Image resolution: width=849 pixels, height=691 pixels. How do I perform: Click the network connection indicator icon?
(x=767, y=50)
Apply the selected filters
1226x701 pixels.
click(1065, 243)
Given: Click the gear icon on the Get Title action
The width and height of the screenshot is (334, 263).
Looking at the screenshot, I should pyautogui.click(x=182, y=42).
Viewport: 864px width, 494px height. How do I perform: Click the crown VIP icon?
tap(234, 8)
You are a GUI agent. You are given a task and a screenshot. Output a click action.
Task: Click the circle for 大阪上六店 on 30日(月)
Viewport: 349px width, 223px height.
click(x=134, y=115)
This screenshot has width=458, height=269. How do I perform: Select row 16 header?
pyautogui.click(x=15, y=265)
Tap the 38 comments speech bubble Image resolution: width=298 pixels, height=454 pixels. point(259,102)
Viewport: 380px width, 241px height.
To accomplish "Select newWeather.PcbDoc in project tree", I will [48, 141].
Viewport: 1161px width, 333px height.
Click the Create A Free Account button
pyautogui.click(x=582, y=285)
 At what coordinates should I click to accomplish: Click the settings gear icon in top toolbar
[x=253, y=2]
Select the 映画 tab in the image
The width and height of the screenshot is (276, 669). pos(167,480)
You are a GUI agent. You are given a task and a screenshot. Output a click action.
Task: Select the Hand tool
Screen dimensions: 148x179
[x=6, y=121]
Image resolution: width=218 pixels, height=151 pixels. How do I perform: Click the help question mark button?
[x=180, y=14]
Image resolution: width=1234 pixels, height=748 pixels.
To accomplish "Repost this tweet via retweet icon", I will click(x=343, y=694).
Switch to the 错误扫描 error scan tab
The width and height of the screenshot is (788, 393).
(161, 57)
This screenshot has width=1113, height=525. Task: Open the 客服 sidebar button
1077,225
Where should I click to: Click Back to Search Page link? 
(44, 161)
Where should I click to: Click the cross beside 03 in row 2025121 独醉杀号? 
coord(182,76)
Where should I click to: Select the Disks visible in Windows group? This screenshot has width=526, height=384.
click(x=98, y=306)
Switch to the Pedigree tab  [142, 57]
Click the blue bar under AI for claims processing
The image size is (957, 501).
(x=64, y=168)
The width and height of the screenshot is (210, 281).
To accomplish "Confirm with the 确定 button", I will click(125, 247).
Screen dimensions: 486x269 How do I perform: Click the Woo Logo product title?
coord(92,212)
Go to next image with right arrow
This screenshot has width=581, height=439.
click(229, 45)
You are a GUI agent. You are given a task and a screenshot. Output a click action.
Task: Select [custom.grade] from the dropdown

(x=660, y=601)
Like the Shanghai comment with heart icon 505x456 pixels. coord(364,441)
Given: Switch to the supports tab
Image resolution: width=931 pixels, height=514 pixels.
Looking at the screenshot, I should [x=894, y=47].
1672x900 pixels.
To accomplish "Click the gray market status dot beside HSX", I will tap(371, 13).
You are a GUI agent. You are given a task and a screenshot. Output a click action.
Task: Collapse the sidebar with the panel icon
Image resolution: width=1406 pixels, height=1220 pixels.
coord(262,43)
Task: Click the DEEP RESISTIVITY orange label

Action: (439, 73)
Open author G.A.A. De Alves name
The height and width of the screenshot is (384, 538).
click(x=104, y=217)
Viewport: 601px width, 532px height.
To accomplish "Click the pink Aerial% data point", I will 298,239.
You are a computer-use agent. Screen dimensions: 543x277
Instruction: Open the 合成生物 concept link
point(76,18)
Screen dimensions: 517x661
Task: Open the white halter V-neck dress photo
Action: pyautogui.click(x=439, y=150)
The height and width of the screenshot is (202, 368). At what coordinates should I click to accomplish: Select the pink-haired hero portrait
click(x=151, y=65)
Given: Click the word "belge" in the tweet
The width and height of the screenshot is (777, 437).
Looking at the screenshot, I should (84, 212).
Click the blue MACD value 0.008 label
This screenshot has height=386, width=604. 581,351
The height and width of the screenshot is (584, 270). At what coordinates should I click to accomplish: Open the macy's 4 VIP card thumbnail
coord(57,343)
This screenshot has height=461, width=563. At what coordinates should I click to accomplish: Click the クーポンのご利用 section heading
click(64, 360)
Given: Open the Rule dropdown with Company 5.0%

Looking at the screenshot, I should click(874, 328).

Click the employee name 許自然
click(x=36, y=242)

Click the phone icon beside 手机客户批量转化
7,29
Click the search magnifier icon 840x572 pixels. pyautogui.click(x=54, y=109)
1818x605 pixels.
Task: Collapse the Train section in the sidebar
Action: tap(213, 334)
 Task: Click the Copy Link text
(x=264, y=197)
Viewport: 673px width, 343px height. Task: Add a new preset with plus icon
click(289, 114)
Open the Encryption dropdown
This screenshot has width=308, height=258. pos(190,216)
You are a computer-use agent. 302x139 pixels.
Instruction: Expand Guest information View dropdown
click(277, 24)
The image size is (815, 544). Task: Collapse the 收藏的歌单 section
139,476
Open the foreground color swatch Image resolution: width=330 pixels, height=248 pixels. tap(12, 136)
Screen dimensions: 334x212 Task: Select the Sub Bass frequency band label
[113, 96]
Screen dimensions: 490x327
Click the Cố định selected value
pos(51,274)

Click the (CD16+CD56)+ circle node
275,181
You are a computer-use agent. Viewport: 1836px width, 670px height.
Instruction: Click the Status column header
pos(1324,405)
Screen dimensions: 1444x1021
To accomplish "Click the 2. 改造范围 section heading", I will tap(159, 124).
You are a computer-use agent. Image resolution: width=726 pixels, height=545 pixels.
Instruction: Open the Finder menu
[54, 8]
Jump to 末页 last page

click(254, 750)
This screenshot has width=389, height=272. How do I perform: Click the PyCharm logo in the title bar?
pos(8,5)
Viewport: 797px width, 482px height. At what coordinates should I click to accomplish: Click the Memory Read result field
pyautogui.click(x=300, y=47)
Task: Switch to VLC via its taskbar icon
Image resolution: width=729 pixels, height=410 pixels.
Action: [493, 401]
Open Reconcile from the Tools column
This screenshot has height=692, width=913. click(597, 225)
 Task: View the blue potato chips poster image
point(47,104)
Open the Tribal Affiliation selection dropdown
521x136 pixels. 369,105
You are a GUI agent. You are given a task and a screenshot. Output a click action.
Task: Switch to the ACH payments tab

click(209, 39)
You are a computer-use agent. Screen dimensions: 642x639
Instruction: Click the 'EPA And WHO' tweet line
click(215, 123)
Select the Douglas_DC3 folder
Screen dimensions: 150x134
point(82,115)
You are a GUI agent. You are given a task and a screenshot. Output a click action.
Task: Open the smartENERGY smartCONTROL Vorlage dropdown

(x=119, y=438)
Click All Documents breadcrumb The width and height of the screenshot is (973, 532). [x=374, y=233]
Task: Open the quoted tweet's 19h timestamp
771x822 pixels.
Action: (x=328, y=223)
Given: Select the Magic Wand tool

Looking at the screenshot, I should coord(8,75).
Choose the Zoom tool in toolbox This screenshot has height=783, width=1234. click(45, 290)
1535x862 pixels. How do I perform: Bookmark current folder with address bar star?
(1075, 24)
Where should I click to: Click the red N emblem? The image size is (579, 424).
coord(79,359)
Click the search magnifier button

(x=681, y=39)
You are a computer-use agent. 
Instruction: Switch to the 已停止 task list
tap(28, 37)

* **THE TASK**
Return from the data every line that holds "computer".

* **ANSWER TO THE PROBLEM**
You are a computer-use agent. Screen dimensions: 543x277
You are a computer-use agent. 302x139 pixels.
You are a computer-use agent. Viewport: 1836px width, 670px height.
You are a computer-use agent. Image resolution: width=726 pixels, height=545 pixels.
You are a computer-use agent. Screen dimensions: 642x639
You are a computer-use agent. 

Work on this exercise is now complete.